The easy one would be, of course, to assume that a female aftershave lives in the land of some deep shame we as women hold towards our own body hair and such. I can see the argument behind this, but it does seem like a rather lazy explanation. Nothing is as simple as SHAME or OPRESSION or INDOCTRINATION or anything along the lines of these truly one dimensional keywords. Maybe we are ashamed of shaving? I guess? But we’re also ashamed of periods, I have heard, yet we still sell tampons, so…
Maybe women are beyond the gimmick of an aftershave? Maybe I have just been fooled by the horrible barber industry? Maybe. It seems to have worked wonders for me. And it’s not like being pointless ever stopped a product from being released. I wish it did. It would have saved many people a lot of money.

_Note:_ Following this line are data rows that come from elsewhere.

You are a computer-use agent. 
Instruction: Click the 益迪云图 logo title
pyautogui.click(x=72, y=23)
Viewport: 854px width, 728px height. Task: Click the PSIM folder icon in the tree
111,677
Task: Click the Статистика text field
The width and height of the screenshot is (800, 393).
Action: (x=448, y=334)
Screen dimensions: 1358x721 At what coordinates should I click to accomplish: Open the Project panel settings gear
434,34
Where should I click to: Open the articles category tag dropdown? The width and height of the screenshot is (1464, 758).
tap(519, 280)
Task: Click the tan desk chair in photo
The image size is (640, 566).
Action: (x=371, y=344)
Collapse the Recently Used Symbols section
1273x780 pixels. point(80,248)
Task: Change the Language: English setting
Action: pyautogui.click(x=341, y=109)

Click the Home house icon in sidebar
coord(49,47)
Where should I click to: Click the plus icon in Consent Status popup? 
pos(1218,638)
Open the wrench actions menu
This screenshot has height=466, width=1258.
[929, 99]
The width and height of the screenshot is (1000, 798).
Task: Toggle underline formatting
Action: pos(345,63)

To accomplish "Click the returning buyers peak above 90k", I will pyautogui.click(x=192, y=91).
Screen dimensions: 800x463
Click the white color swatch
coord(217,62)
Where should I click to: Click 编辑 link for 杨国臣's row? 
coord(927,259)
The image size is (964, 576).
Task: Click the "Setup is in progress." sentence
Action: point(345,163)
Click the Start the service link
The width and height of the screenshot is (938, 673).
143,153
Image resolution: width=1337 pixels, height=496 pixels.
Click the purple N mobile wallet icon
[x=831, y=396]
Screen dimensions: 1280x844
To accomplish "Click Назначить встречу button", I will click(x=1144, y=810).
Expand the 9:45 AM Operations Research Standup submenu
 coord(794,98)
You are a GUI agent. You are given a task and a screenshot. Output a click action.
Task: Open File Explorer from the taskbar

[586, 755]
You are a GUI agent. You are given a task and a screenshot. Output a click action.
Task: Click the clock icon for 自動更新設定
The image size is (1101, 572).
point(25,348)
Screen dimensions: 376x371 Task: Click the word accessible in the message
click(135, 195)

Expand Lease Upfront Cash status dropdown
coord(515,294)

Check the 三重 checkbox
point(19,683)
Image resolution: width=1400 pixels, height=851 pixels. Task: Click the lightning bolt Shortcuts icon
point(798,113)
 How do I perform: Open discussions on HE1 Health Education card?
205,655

So maybe we are just too beauty literate, we as in the potential customers, the super beauty savvy – we know all about witch hazel and about essential oils, and we can just mix whatever we need. Well, I feel like a female aftershave could appeal to a much wider audience than people who pay much attention to beauty, that’s for one, and for two, well, don’t companies love doing our job for us? Look at all of the grated cheese packets in supermarkets and tell me that we couldn’t have grated cheese ourselves. I dare you.
Truth is, I don’t know.
I love giving answers, but this time, I am afraid it is just a question. I’m puzzled. Bamboozled. Confused beyond measure. The mystery of the female aftershave needs its conclusion but I cannot find one. There is a reason, right? There must be.
Please, send help.
This post is not sponsored by anyone. Just so you know.